[ARC5] Crystal work-around question. OT

Tom Lee tomlee at ee.stanford.edu
Wed Sep 23 16:07:59 EDT 2020


Or, to burn the corpse after beating it to death, just divide the shift 
in hertz by the base frequency in MHz. The result is automatically in 
ppm. No powers of ten to keep track of.

--Tom

-- 
Prof. Thomas H. Lee
Allen Ctr., Rm. 205
350 Jane Stanford Way
Stanford University
Stanford, CA 94305-4070
http://www-smirc.stanford.edu

On 9/23/2020 12:38, Mike Morrow wrote:
> To beat the subject to death:
>
> ppm = 1,000,000 (crystal freq - desired freq) / desired freq
> ppm = 1,000,000 (10,239.6 kHz - 10,240 kHz) / 10,240 kHz
> ppm = -39.0625
>
> Mike / KK5F
>
>     -----Original Message-----
>     From: J Mcvey via ARC5
>     Sent: Sep 23, 2020 2:07 PM
>     To: "arc5 at mailman.qth.net" , Tom Lee
>     Subject: Re: [ARC5] Crystal work-around question. OT
>
>     I think it's a bridge too far if i did the calculation correctly:
>
>     The Xtal is 10.240 MHZ
>
>     so (10.24* 10^6/400) * 10^6 = 25600 PPM.
>     WOW.
>     Guess I'll just have to wait for the part to com in...

= Provided records =
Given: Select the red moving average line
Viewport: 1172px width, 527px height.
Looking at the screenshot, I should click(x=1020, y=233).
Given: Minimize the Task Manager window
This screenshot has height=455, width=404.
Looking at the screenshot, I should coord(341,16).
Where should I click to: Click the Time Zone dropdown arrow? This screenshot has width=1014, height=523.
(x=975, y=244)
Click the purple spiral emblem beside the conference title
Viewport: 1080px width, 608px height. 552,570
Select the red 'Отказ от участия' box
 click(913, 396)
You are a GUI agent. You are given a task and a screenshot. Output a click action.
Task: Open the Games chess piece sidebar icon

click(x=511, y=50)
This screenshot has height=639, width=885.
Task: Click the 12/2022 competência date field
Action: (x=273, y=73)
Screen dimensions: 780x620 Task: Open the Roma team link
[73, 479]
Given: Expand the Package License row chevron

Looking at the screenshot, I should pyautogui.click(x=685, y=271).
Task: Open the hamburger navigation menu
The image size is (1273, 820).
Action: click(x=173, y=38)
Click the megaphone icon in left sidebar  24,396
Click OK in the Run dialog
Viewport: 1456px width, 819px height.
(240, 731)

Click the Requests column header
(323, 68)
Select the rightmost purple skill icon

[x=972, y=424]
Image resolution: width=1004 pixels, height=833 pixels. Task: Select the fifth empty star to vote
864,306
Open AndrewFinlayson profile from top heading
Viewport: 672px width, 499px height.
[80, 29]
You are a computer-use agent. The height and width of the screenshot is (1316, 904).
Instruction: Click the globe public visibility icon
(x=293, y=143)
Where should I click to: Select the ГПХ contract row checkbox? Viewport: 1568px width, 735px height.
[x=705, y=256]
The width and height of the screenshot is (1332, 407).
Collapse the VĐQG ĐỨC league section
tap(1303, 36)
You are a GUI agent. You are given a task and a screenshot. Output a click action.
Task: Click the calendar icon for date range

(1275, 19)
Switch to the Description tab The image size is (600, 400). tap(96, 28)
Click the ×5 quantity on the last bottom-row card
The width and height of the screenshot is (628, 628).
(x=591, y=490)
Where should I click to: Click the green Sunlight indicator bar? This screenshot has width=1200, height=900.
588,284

= What you should do =
Continue the email thread about the crystal frequency calculation, which appears above the listing, starting right after its last line.

= Reply to the exercise =
>     On Wednesday, September 23, 2020, 2:46:13 PM EDT, Tom Lee
>     <tomlee at ee.stanford.edu> wrote:
>
>
>     What matters is not the absolute frequency shift, but its value
>     normalized to the nominal frequency. Without knowing the latter,
>     it's impossible to say whether 400Hz is a little or a lot.
>
>     Shifting frequency up or down by tens of ppm is easy. Shifting by
>     more than 100ppm puts you into the "difficult" range, while
>     attempting to shift by 1000ppm puts you into the "you might get
>     there, but the crystal isn't really controlling things any longer."
>
>     Adding a series capacitance is easy enough, so give it a shot and
>     see. A practical maximum is a value somewhat below the holder
>     capacitance, but the true limit depends on the topology of the
>     oscillator circuit, among other factors.
>
>     -- Cheers,
>     Tom
>
>     -- 
>     Prof. Thomas H. Lee
>     Allen Ctr., Rm. 205
>     350 Jane Stanford Way
>     Stanford University
>     Stanford, CA 94305-4070
>     http://www-smirc.stanford.edu
>
>     On 9/23/2020 11:26, J Mcvey via ARC5 wrote:
>     The crystal in question is a sealed HC25U type.
>     The frequency is low by about 400 Hz, so it can't be padded. Could
>     it be "brought up" with an adjustable series cap?
>     I have a new one on order, but was wondering if anyone had a "fix"
>     without replacing the crystal?
>
>     I suspect too much 'pulling" would cause instability if there was
>     a way.
>     What say you guys?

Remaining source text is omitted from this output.